The 52-year-old has packed a lot into her life, from hits like "Shoulda, Coulda, Woulda" and "Come as you are" and performing to one billion people at the 2012 Paralympics opening ceremony, and she admits that, even now, she still can’t believe that she’s got to where she’s gotten to.

She said: “I thought to myself recently, how have I got here? I’m just this kid from Wolverhampton who had a dream and I wouldn’t let go of it and I just kept pushing until I realised that dream.

“Also, because of that dream, all these other things have happened to me and I’ve been all over the world and I’ve done some many things that I would never have expected to do.

“There’s performing at the Commonwealth Games in Birmingham, the Paralympics in London, meeting Prince and David Bowie and I think, how has this happened to me, and yet it has and I absolutely thank God for every single second of it.”

Beverley Knight still holds a lot of love for Wolverhampton and for her beloved Wolverhampton Wanderers
Beverley Knight still holds a lot of love for Wolverhampton and for her beloved Wolverhampton Wanderers

The career Beverley Knight has had is one she’s very proud of and is the foundation for the upcoming Born to Perform tour, which will see her take to the stage across the country to perform what she said would be a different experience to what people would normally expect.

She said: “With the Born to Perform tour, it’s a little different to what people know when they come to see me as it’s going to have all the high energy as it always does, because that’s me, but I’m going to be putting a lot of music theatre songs into the set.

“That’s because it’s something of telling the story of how I came to be where I am, so born to perform, literally, from my beginnings right here in Wolverhampton, right through my career in musical theatre and the all the musical stops in between, from my hits, from other people’s hits, people who have inspired me and, all the way through to the musical theatre.

“It’s also a broader remit than just the greatest hits as it’s the hits and also the hits of other people in other circumstances that have contributed to me and my life and to who I am and why.

“There’s going to be songs that people don’t know and while there will be fan favourites, there’s also going to be songs where people go ‘oh wow, so she did this musical and sang this song’ and so I hope it encourages people to then go back and discover.”

The tour itself will take in cities such as Cardiff, Glasgow and Manchester, and will culminate in what Beverley excited said is the big finale at the Civic Hall in Wolverhampton on June 30.

She said she hadn’t had any say in where the tour ended but said her promoter Simon Moran knew that she would love to put on a huge show in her home city, hence being able to finish the tour and, in her words, “leave everything she has out on that stage” at the Civic Hall.

Beverley Knight is set to hit the stage as Emmeline Pankhurst in Sylvia.

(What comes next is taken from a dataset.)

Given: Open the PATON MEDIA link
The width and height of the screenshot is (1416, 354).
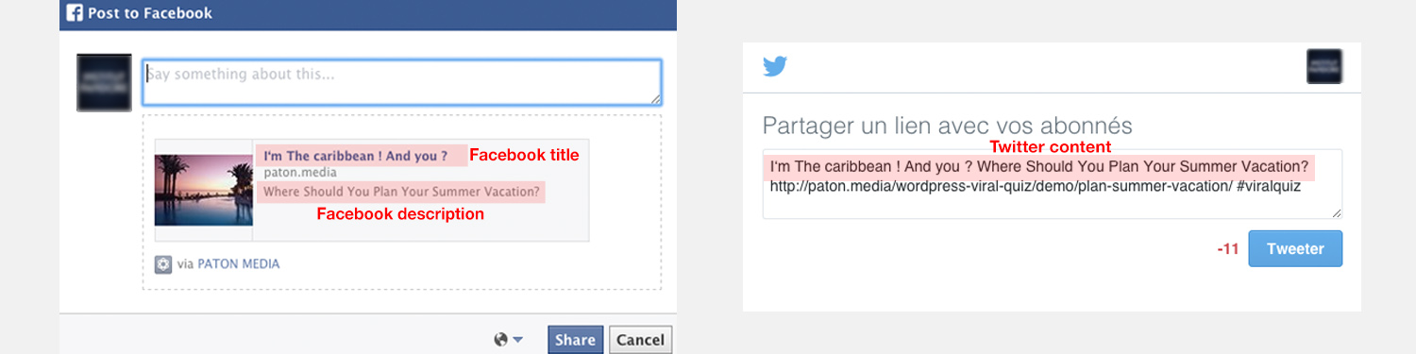Looking at the screenshot, I should click(238, 264).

Photo: Oliver Rosser for Feast Creative
Beverley Knight has been a start of such musicals as Sylvia. Photo: Oliver Rosser for Feast Creative

That link to Wolverhampton is still so important to Beverley, who went to school at Woodfield Infants and Juniors and Highfields Secondary School and who still has family living in the city.

While she now lives in London with her husband James, she still returns regular to Wolverhampton and said it was a huge part of her musical DNA and shaped who she was.